SELECTION:
2.1                            The Seller shall sell at the request and direction of the Beneficial Owner and the Buyer shall buy the Freehold Land.

2.2                            The Buyer shall on the Completion Date take an assignment of the Crown Land Lease from the Beneficial Owner.

2.3                            The Buyer shall not be required to complete the purchase of the Freehold Land until the Beneficial Owner is ready to assign the Crown Lease to the Buyer with the intent that completion of the sale of the Freehold Land shall take place simultaneously with completion of the assignment of the Crown Land Lease.

3                               Title guarantee

The Seller shall transfer the Freehold Land and shall assign the Crown Land Lease with the Title Guarantee specified in the Particulars.

4                               Purchase Price

4.1                            . The Buyer shall pay the Deposit on 15 September 2006 by direct credit or such other method as the Seller’s Solicitor may agree and if not paid by the Completion Time on such date the Seller shall be entitled in addition to any other rights to give notice at any time to terminate this Agreement.

4.2                            The Deposit shall be held as to £7,893,789 by the Seller’s Solicitor as stakeholders and as to the balance shall be paid to the Seller’s Solicitor as agents for the Seller.

4.3                            The consideration for the sale of the Freehold Land and the Crown Land Lease shall be the Purchase Price apportioned as to £102,585,000 to the Freehold Land and £2,415,000 to the Crown Land.

WHAT IS ASKED: Rewrite the sale clauses from "3                               Title guarantee" down to "terminate this Agreement.", putting "Vendor" wherever "Seller" appears.

INFORMATION PROVIDED:
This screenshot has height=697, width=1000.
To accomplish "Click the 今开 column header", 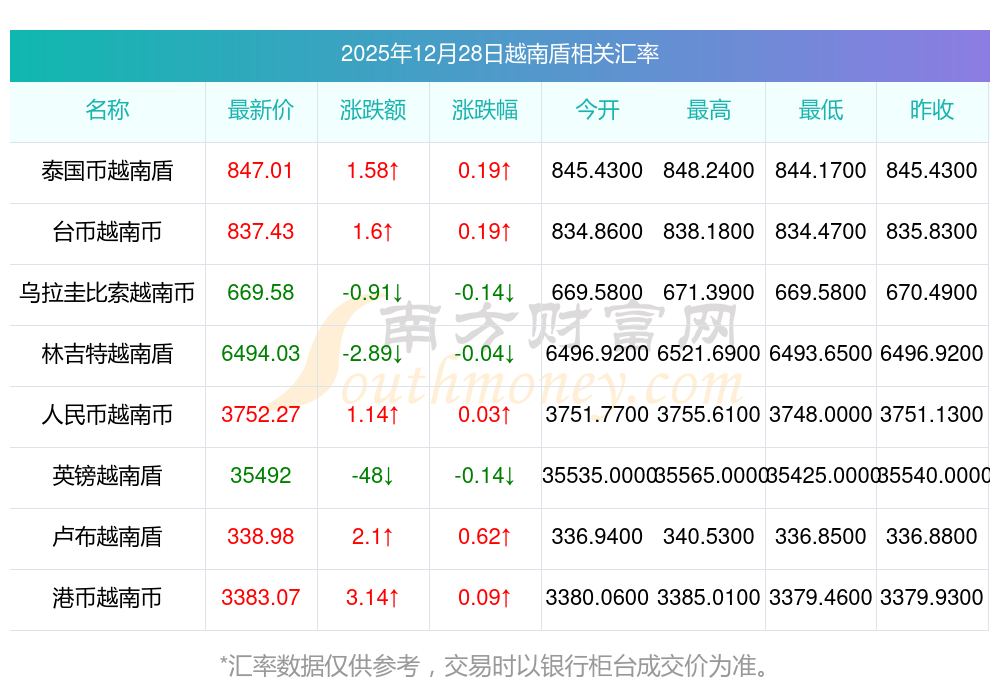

THE RESULT:
3                               Title guarantee

The Vendor shall transfer the Freehold Land and shall assign the Crown Land Lease with the Title Guarantee specified in the Particulars.

4                               Purchase Price

4.1                            . The Buyer shall pay the Deposit on 15 September 2006 by direct credit or such other method as the Vendor’s Solicitor may agree and if not paid by the Completion Time on such date the Vendor shall be entitled in addition to any other rights to give notice at any time to terminate this Agreement.